Lanius called for pen and ink and paper. He wrote a message to the people of Priene, telling them help was on the way. Then he wrote a message to Aedon the wizard, telling him either to go to Priene himself or to send another wizard familiar with the spell he'd used to cure Queen Estrilda. Knowing the inconvenience of this request, I promise the reward will be commensurate to it, he finished.
Once both messages were on their way, Lanius started laughing again. Time would tell him what he wanted to know, all right, but at its pace, not his.
"By the gods!" Grus said softly. "Will you look at that?"
Hirundo looked south with him. The general spoke a word no Avornan general had ever used before in sight of the thing of which he spoke. "Yozgat."
"We're here." Grus shook his head in wonder. "We're really here. I can hardly believe it."
"Well, you'd better, because it's true. Now all we have to do is take the place." Hirundo made it sound easy. Maybe it was, compared to advancing from the Stura all the way to Yozgat. Compared to anything else? Grus didn't think so.
They were still three or four miles from the city that held the Scepter of Mercy, the city that had been Prince Ulash's capital for so long, the city that now belonged – however tenuously – to Prince Korkut. The drawbridge over the moat was down; the gates were open. Tiny in the distance, Menteshe horsemen were riding into Yozgat. The warriors inside had plenty of time to close the gates before the Avornans drew near enough to threaten the place.

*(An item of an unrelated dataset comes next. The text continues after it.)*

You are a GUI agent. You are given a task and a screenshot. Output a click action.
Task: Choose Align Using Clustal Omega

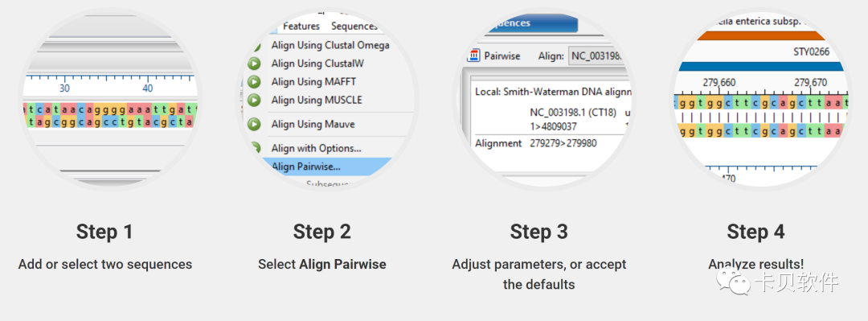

Grus got his first look at the fortifications he would face, and liked none of what he saw. Trabzun, the year before, hadn't been easy. Yozgat, by all the signs, would be harder. Its walls were higher and better built; that was obvious even from a distance. Inside the city, tall towers would make formidable strongpoints even if the Avornans forced an entry. And the palace – on a hill near the center of the town – plainly doubled as a citadel. If what Lanius said was right, that citadel housed not only the reigning Menteshe prince, whoever he happened to be, but also the Scepter of Mercy.
The king made himself smile. "If it were easy, somebody would have done it a long time ago. But we've already done a lot of hard things. One more? By now, one more hard thing should be easy for us."
He knew he was talking more to cheer up his men than for himself. He also knew he was making things simpler than they really were. Taking Yozgat wouldn't be one hard thing to do. It would be scores, hundreds, thousands of hard things. They would have to surround the city, have to fend off whatever attacks Menteshe outside the walls made on them, have to force a breach in the walls, have to defeat the garrison, have to storm the citadel…
"One more hard thing," Hirundo said. "That's just right." The soldiers who heard him would believe him. Grus gave him a sharp look. If Hirundo hadn't just said, You must be out of your mind, nobody ever had. But the general's face was as innocent as that of a graying, bearded, scarred, lined, leathery child.
"We'll put some stone-throwers upstream along the river-bank," Grus said. "Curse me if I want the Menteshe sneaking supplies in there by boat."